%%

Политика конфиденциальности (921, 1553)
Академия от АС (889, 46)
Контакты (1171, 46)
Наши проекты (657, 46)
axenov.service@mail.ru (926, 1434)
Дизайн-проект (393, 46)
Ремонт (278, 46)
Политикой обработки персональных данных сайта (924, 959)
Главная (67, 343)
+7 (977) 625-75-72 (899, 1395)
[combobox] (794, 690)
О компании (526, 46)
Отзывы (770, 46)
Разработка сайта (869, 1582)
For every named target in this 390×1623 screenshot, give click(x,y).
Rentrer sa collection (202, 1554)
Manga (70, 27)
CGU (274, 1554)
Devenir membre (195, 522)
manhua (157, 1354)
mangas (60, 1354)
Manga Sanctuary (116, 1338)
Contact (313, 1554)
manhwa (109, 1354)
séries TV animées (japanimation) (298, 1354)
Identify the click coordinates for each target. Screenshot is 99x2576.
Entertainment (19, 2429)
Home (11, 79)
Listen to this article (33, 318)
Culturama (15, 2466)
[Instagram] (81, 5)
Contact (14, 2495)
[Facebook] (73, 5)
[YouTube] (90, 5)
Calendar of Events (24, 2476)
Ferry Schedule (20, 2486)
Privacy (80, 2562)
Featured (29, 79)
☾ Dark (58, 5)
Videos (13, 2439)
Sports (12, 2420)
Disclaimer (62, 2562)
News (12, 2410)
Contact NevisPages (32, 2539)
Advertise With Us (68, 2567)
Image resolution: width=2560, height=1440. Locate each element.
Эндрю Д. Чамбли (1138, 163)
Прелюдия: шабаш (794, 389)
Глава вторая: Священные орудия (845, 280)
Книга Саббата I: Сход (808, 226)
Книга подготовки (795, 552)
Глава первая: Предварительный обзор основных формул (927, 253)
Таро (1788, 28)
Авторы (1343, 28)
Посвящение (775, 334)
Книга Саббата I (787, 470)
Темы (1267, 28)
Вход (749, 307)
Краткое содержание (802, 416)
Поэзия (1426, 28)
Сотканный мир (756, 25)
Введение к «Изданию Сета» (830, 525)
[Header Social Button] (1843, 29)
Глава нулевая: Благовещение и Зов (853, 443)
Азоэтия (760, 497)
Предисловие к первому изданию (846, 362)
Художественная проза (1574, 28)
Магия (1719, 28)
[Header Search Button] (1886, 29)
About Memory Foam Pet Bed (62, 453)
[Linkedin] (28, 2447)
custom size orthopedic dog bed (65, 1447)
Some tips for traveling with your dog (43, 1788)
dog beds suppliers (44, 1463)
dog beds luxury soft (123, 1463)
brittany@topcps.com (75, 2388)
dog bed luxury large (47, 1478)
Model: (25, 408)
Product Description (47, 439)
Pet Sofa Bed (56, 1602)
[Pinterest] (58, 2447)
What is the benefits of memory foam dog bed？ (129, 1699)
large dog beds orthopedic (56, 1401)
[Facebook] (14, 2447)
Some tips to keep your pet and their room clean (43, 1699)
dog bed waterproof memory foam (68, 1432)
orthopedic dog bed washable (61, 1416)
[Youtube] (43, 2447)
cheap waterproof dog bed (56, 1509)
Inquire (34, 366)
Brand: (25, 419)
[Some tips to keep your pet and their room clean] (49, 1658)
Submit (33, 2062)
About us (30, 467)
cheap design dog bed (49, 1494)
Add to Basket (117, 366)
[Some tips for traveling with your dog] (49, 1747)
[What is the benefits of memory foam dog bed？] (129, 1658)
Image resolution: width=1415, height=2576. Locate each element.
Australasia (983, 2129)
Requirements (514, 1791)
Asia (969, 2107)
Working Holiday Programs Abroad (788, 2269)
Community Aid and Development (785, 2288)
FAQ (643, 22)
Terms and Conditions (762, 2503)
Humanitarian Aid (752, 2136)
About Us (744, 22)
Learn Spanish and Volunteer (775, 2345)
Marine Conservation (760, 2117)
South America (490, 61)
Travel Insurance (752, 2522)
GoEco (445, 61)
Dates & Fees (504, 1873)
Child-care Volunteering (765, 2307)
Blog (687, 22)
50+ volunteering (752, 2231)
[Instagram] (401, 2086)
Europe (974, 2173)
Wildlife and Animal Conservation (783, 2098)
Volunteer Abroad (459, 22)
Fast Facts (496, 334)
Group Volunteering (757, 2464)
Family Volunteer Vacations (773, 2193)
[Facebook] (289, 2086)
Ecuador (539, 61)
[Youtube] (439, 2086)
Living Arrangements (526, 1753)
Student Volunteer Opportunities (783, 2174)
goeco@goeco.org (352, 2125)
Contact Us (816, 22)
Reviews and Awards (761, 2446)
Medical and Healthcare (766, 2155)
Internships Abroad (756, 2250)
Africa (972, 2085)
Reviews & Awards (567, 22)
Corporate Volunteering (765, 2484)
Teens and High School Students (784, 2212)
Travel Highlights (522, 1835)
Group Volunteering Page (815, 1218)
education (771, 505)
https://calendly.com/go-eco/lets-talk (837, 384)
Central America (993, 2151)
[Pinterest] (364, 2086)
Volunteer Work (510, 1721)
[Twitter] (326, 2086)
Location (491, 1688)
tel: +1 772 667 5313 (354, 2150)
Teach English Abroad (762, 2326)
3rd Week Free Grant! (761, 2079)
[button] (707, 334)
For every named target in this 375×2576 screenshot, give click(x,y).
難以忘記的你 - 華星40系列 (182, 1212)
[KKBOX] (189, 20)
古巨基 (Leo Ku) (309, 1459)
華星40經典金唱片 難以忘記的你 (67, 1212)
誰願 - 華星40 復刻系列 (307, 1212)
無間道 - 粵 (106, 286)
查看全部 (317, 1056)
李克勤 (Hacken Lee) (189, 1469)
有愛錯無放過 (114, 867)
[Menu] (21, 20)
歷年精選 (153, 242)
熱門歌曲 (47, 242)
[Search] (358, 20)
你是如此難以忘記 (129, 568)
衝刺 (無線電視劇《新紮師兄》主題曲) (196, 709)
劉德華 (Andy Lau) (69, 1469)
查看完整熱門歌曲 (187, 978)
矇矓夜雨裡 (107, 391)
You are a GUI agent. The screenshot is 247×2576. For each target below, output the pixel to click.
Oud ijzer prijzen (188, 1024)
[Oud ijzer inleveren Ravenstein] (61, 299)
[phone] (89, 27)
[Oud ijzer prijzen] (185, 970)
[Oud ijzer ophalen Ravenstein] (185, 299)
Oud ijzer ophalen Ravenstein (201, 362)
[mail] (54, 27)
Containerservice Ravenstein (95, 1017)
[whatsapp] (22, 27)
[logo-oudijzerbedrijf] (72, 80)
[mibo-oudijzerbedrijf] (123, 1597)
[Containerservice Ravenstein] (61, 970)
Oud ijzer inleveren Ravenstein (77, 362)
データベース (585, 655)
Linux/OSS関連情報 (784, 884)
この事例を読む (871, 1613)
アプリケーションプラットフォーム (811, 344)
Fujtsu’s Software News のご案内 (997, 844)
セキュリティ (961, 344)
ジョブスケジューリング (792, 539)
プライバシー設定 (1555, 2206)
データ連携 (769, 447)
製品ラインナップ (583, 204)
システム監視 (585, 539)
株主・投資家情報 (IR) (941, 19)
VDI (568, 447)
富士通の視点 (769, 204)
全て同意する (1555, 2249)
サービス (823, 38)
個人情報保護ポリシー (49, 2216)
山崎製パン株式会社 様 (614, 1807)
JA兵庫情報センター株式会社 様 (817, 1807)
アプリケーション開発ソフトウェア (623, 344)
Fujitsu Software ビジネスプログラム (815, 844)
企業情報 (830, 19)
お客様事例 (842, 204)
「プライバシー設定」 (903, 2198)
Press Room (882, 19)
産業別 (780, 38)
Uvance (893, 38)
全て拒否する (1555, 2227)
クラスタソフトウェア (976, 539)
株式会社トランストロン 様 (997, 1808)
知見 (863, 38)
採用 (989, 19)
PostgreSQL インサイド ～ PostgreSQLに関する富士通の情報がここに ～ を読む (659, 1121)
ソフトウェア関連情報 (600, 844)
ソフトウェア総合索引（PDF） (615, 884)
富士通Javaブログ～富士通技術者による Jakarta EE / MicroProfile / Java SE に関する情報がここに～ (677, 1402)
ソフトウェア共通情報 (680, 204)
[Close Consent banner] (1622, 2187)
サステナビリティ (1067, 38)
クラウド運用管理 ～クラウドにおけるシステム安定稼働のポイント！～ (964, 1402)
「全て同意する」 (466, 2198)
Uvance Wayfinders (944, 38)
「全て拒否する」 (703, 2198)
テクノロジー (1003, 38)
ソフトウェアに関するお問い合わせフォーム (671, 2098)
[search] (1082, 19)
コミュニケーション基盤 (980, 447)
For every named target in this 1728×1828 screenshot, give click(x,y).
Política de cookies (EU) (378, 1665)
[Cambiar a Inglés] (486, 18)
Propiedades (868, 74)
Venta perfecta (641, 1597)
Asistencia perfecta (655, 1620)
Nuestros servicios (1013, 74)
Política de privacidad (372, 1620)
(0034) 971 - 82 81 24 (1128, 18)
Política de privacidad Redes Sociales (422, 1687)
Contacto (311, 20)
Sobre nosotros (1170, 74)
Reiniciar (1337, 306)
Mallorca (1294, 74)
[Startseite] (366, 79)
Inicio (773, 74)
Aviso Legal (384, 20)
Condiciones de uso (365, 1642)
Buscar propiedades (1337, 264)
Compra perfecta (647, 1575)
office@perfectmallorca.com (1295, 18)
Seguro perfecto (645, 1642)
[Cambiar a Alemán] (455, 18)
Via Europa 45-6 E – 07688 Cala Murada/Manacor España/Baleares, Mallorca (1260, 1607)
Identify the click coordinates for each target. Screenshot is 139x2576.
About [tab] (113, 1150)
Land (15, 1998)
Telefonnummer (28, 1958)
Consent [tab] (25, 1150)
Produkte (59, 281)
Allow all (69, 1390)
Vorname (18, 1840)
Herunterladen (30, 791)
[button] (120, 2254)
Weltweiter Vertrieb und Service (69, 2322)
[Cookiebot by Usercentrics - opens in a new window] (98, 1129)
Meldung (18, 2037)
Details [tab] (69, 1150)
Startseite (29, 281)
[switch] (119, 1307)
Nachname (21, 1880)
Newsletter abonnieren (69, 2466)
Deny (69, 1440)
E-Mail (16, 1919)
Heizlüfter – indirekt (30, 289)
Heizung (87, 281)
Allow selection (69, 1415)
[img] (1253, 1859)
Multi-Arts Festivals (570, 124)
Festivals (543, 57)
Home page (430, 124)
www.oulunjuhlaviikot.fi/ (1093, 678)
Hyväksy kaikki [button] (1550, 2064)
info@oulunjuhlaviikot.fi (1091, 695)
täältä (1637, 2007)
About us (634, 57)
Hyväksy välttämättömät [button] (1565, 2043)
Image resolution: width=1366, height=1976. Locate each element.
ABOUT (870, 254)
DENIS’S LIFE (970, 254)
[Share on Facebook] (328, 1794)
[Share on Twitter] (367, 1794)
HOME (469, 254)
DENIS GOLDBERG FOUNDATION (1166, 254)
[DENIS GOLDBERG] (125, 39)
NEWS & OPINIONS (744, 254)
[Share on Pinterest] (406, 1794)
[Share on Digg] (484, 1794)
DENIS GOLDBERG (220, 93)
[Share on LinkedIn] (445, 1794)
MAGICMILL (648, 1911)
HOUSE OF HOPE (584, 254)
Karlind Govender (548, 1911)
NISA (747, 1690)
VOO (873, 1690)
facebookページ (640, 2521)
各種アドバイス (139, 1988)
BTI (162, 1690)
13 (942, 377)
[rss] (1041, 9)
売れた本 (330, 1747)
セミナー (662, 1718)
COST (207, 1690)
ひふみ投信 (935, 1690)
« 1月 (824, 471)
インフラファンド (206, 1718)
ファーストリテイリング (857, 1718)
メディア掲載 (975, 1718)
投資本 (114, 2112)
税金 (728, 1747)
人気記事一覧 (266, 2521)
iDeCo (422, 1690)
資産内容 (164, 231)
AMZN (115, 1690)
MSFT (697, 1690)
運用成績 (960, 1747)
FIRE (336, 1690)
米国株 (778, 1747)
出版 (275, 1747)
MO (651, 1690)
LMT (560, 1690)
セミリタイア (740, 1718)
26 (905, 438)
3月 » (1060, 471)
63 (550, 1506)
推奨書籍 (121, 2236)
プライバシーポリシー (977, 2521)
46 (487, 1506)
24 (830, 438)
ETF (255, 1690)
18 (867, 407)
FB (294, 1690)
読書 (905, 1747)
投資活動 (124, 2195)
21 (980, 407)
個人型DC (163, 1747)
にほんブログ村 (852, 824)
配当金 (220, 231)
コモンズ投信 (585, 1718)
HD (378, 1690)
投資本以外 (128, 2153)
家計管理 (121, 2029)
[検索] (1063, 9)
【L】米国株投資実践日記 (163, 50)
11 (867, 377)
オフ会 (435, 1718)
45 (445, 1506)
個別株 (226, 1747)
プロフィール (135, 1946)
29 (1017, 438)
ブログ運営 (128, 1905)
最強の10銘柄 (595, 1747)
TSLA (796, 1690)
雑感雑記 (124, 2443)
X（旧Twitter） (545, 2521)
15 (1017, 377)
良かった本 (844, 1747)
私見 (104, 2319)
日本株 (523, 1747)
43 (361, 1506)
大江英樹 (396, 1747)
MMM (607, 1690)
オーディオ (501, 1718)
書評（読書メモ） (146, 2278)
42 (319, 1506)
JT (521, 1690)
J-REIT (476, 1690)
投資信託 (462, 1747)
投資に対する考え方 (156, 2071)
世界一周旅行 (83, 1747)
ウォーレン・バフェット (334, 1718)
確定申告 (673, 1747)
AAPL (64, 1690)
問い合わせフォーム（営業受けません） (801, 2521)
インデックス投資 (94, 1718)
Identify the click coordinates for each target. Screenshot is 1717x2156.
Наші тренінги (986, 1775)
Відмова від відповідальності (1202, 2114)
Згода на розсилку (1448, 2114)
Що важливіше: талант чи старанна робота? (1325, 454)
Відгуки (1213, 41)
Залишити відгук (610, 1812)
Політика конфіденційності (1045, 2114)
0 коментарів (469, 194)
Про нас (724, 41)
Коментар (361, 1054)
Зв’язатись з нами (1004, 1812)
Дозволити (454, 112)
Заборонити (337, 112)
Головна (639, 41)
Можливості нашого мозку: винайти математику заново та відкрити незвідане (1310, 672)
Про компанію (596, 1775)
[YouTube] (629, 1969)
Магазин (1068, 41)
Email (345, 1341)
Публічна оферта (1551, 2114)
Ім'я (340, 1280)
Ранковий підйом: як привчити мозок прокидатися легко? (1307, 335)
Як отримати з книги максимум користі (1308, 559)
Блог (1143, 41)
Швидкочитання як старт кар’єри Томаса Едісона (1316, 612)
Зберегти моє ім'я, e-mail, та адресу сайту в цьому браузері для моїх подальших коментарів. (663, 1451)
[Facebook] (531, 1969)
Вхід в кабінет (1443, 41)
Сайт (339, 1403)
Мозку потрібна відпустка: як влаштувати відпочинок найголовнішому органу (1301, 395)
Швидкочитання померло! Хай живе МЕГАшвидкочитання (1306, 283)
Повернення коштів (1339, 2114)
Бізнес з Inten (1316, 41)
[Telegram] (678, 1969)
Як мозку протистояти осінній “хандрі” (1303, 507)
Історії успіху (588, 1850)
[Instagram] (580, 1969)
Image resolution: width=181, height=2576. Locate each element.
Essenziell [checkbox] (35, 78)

%%

Task to carry out:
Your answer should be the exact lines above from the one with "ソフトウェア共通情報 (680, 204)" through the one with "コミュニケーション基盤 (980, 447)", both included, and nothing besides.

Response to the task:
ソフトウェア共通情報 (680, 204)
[Close Consent banner] (1622, 2187)
サステナビリティ (1067, 38)
クラウド運用管理 ～クラウドにおけるシステム安定稼働のポイント！～ (964, 1402)
「全て同意する」 (466, 2198)
Uvance Wayfinders (944, 38)
「全て拒否する」 (703, 2198)
テクノロジー (1003, 38)
ソフトウェアに関するお問い合わせフォーム (671, 2098)
[search] (1082, 19)
コミュニケーション基盤 (980, 447)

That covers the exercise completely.